In a review of adult learning theory, Mezirow (1981) discussed technical, practical and emancipatory knowledge, three forms of empirical knowledge identified by Habermas (1972). Mezirow described them as three approaches to learning, and discussed their influence on the generation of knowledge. He argued that most educational methods emphasize the first two perspectives, which focus on the provision and evaluation of knowledge and skills. Mezirow felt they ignored the emancipatory perspective. Emancipatory learning ‘involves an interest in self-knowledge, that is, the knowledge of self-reflection. … Insights gained through critical self-awareness are emancipatory in the sense that at least one can recognize the correct reasons for his or her problems’ (Mezirow 1981, p. 5). Mezirow argued that metacognition or personal awareness about knowledge enhances cognition.
Emancipatory learning can be promoted by encouraging discussion and dialogue with peers and by participating in and leading learning groups (Mezirow 1981). This helps learners to identify real problems involving power relationships, institutional ideologies that are embedded in myths and their own feelings, for example. Mezirow argued that by critiquing these psycho-cultural perspectives, alternative meaning perspectives can be created. This type of emancipatory learning is critical in clinical reasoning, particularly if one considers the importance of personal knowledge in pragmatic/ethical reasoning (Edwards et al 2005, Jones & Rivett 2004, Neistadt 1996, Schell & Cervero 1993). These forms of reasoning involve considering the moral, political and economic dilemmas in clinical practice.

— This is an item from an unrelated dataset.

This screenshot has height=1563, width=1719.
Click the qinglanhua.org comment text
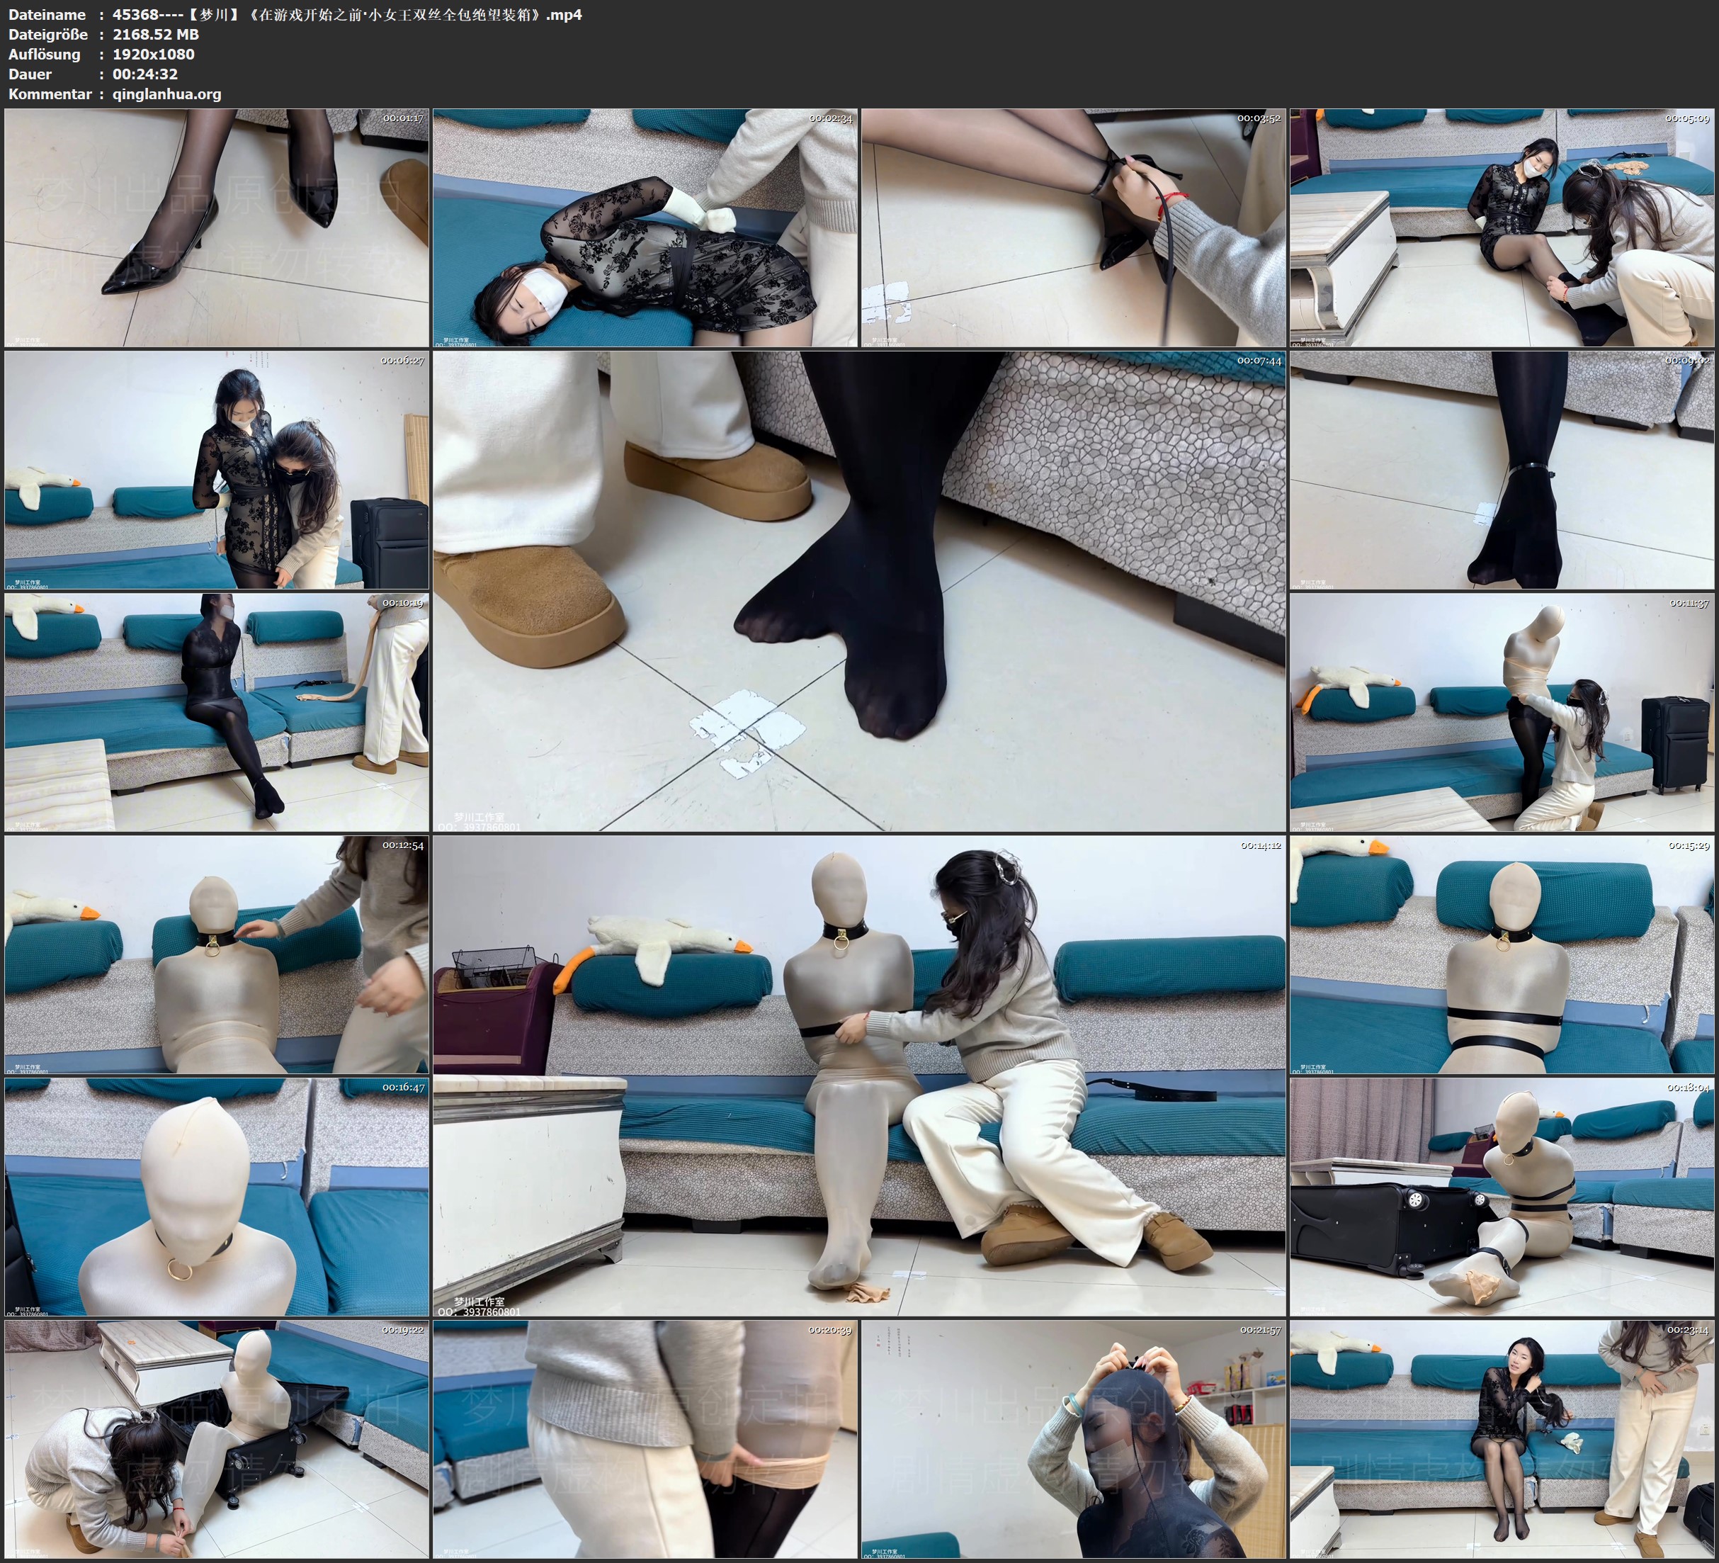click(x=166, y=94)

The above discussion illustrates the importance of learning how to learn and the use of metacognition. Metacognitive skills are cognitive skills necessary for the management of knowledge and other cognitive skills (Biggs 1988). Metacognition involves being aware of one’s cognitive processes and controlling them (Higgs & Titchen 1995). Skills in metacognition have been shown to enhance problem-solving and learning (Biggs 1988). Thus, academic programmes designed to enhance students’ capacity to generate and acquire new knowledge and to enhance their clinical reasoning abilities need to develop students’ metacognitive skills (Higgs & Jones 2000, Jones et al 2000, Lincoln & McAllister 1993, Rivett & Jones 2004, Terry & Higgs 1993, Tichenor et al 1995).
Although independent metacognition and ‘reflection-in action’ (Schön 1991) can be used by an individual practitioner, peers can heighten the cognitive and metacognitive experience by consciously engaging in specific discussion at each stage of the experience (Higgs & Titchen 1995, Jones 1995). Peer coaching is a particularly useful method to facilitate metacognition because of the joint problem-solving activities that take place between peers (Terry & Higgs 1993). This metacognitive activity can lead to enhanced clinical reasoning skill and greater levels of competency (Higgs & Jones 2000).